Friday, March 13, 2009

Hidden London: St Christopher's Place


Image courtesy of The London Traveller

To help motivate me to get out and explore my adopted city, I'm starting a new feature: Hidden London. Once a week, I'll post places off the beaten tourist trail. This week: St Christopher's Place.

You couldn't have an area closer - yet further - from the adrenaline rush of Oxford Street. All you need to do is locate the clock, find the hidden passage, and thirty seconds later you're in a quiet square lined with cafes, restaurant and boutiques. Sound magical? It is, in a way. The square has a Continental feel to it and you almost feel like you've been transported out of London.

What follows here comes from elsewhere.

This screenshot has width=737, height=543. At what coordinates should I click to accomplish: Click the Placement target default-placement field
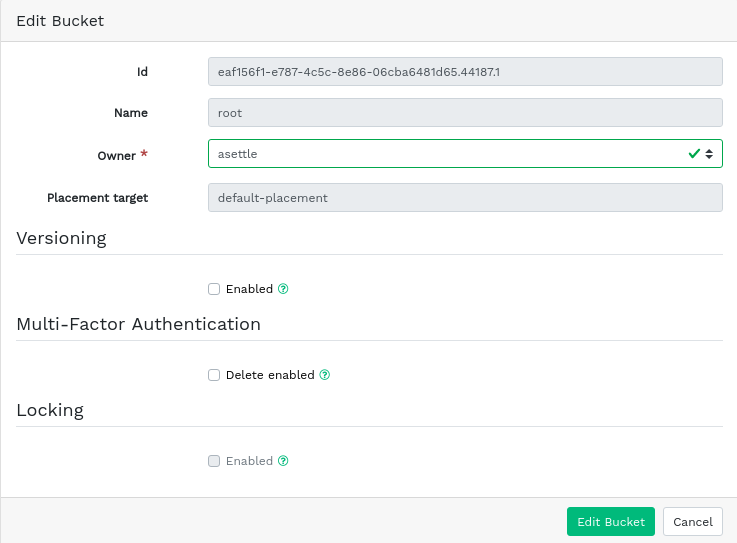(464, 198)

I first discovered St Christopher's Place on a London Walk. The Man and I have done almost all the walks now - covering everything from Dickens' London to the Jewish East End. This one, focusing on Marylebone, was one of our favourites. Following our tour guide, we scooted past Selfridges and turned into a narrow corridor. I was immediately intrigued, but we had no time to linger as we continued up to Marylebone High Street (where we ran into Alan Rickman outside of Waitrose).

A year or so later, I attempted to find St Christopher's Place with my friend J, who was visiting from Toronto. I could vaguely recall it was somewhere outside of Selfridges, but the multiple glasses of champagne at Selfridge's champagne bar didn't aid in the search. Vision blurred, I managed to track down the clock and we scoffed some divine Turkish food at Sofra.

If you need some respite after shopping - and you can find it - St Christopher's Place is worth the hunt.